One of the aspects that generates the most uncertainty for electronics designers is defining stackups. Besides selecting the base material depending on the circuit’s application, the truth is that it’s somewhat mysterious how stackups should be managed – why thicknesses always differ from what was initially planned compared to what the factory reports after manufacturing, how and how many layers of prepregs are needed to achieve the proper insulation thicknesses, etc.
In fact, there is no instruction manual that answers every question in alphabetical order, so in this blog post, we aim to shed some light on these topics.
The typical workflow for a PCB designer is as follows:
- Select the base material(s).
- Decide the number of layers and their copper thicknesses.
- Design the stackup
Unless these variables are well-defined and agreed upon with the manufacturer, the designer cannot accurately draw traces in their CAD program.

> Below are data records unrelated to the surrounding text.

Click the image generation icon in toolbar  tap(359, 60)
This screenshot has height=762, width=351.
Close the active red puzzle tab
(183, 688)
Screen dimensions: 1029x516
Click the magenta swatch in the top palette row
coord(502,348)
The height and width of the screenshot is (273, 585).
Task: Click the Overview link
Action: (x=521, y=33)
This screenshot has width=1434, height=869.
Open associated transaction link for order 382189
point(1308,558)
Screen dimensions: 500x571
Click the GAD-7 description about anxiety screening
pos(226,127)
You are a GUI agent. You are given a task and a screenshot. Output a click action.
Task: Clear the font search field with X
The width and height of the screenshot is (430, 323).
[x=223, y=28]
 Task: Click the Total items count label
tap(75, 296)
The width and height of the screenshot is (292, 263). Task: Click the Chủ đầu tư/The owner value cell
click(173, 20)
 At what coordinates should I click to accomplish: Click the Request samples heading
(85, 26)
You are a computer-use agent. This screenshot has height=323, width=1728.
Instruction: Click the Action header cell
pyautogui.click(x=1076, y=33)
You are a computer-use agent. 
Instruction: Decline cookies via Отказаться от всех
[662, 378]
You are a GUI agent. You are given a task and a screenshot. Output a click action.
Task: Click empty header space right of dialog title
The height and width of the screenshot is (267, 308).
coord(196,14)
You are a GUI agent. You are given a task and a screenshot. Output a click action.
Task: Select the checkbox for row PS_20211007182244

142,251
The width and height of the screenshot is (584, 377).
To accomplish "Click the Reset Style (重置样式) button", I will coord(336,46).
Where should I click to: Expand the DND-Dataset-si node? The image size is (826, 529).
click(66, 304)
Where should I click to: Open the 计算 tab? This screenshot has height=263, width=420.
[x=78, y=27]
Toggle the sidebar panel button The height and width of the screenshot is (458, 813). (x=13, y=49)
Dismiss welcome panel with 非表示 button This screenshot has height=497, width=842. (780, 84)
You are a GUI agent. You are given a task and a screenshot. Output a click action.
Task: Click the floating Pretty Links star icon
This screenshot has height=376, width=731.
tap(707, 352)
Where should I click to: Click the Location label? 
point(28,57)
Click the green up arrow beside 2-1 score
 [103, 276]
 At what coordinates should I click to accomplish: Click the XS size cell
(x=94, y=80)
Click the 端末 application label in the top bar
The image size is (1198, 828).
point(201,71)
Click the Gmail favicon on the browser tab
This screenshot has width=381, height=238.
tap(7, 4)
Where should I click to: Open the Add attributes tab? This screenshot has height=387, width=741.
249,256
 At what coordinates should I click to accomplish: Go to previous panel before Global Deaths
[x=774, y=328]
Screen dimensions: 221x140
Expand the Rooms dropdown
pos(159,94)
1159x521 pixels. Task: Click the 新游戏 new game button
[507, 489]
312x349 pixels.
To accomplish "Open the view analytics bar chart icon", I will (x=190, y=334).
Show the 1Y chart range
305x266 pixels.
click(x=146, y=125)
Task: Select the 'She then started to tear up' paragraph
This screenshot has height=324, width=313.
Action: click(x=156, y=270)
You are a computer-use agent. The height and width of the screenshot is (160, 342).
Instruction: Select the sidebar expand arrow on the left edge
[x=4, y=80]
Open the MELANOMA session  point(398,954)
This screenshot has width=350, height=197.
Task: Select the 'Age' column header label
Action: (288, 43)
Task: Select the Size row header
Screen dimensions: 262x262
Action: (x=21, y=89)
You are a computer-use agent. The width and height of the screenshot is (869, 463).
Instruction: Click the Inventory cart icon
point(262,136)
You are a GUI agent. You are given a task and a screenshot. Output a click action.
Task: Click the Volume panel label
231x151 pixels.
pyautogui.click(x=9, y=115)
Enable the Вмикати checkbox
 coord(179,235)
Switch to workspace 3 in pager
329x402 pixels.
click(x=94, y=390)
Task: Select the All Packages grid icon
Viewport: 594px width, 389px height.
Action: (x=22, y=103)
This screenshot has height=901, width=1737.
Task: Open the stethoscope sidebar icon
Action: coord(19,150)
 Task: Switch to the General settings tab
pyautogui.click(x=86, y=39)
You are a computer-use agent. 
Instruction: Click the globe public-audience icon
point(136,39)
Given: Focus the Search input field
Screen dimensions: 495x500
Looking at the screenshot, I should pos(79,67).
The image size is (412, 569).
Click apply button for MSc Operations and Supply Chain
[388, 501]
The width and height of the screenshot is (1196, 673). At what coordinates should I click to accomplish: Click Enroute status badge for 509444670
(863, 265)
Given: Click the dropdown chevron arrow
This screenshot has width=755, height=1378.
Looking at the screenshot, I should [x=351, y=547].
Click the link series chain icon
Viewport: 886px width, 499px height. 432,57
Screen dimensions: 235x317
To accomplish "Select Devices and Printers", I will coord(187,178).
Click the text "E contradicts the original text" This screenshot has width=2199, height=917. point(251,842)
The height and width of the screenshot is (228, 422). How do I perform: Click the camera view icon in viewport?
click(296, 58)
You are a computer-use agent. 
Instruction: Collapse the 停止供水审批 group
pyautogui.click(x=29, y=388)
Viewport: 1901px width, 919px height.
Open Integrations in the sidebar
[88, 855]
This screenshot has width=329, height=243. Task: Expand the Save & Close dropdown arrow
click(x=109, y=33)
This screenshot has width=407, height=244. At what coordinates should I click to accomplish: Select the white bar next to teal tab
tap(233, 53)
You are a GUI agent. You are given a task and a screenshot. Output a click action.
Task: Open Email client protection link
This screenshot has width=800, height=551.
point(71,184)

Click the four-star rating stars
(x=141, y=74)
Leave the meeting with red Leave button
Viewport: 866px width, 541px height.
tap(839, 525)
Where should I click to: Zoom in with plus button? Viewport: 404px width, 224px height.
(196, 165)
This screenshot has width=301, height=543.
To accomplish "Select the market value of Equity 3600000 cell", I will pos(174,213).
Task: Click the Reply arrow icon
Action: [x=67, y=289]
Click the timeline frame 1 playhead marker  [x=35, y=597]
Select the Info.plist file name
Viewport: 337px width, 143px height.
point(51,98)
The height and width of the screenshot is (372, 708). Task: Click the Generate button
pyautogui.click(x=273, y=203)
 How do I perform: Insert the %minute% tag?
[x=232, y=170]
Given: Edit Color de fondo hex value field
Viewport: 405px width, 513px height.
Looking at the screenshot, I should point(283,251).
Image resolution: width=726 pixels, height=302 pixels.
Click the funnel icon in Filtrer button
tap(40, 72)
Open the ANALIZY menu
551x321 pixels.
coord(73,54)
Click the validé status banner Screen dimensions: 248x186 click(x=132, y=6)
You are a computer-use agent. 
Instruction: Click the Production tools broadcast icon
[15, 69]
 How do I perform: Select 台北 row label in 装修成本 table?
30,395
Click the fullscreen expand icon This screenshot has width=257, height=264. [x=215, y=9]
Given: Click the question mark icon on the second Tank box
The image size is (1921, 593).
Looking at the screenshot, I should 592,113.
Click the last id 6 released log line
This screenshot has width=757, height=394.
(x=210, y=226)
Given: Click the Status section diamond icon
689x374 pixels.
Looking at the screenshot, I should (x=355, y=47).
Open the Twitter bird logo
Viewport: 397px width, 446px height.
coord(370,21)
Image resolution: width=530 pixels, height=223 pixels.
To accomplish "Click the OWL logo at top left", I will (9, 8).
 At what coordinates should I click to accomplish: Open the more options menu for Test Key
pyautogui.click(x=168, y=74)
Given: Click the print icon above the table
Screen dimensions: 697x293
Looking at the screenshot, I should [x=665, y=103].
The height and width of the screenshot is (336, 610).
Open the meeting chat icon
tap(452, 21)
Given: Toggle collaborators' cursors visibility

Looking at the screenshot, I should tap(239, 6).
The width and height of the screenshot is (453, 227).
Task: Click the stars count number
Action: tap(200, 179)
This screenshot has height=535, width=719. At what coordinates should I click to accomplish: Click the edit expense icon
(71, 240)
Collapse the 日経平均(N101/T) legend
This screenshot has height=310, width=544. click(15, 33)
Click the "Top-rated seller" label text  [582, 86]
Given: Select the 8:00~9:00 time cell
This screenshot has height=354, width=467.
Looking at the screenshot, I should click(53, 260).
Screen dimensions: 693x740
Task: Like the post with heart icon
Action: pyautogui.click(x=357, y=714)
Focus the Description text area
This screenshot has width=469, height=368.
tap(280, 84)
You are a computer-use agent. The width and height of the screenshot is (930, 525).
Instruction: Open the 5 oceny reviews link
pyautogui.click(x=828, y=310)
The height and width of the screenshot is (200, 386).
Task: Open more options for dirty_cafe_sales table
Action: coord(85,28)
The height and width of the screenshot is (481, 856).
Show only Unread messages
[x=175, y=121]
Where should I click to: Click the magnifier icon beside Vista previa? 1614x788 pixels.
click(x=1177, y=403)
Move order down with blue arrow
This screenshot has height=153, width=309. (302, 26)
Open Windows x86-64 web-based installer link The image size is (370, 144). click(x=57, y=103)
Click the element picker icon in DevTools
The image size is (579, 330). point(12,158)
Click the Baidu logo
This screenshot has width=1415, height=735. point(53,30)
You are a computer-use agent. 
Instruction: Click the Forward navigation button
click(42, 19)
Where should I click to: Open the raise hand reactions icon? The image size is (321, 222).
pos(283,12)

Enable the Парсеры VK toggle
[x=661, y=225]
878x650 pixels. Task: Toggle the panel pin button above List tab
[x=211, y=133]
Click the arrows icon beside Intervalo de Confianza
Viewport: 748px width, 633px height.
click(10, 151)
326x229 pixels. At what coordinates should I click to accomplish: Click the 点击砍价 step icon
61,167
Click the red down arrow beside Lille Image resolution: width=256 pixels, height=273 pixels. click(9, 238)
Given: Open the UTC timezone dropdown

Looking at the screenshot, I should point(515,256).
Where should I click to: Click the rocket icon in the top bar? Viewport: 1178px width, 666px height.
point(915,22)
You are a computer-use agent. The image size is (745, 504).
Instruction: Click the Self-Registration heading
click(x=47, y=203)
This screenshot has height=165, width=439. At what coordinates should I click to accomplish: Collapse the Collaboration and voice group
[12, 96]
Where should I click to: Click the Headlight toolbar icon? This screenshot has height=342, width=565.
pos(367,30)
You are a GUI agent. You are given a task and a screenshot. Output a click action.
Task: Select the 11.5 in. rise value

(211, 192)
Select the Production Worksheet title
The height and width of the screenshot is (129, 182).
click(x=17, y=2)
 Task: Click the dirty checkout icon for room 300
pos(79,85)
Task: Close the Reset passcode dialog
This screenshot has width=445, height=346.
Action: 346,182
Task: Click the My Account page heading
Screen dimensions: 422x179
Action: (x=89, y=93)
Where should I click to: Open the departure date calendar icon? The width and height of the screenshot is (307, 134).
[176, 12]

Choosing the base material
The insulating material technology to be used is determined by the application: for an industrial circuit without high-frequency signals, we select an FR4 substrate made of epoxy resin reinforced with a fiberglass weave. In contrast, telecommunications applications operating above 5 GHz use high-frequency substrates with different fiberglass and a different epoxy resin system, which can cost up to 15 times more than standard FR4.
In high-volume commercial applications, FR4 material is used. Here, the value of the dielectric constant (Dk) or loss factor (Df) is not as critical compared to RF or high-speed data circuits.
Fiberglass weave patterns
FR4 materials are built with different fiberglass weave patterns. These woven fabrics provide flexibility to the resin base and allow thickness adjustment. The example in the below image shows the interwoven fibers of a 2114 core (center), its two copper foils (gray), together with two layers of 106 prepreg above and below. You can see that the thickness difference is mainly achieved by using different fiber sizes.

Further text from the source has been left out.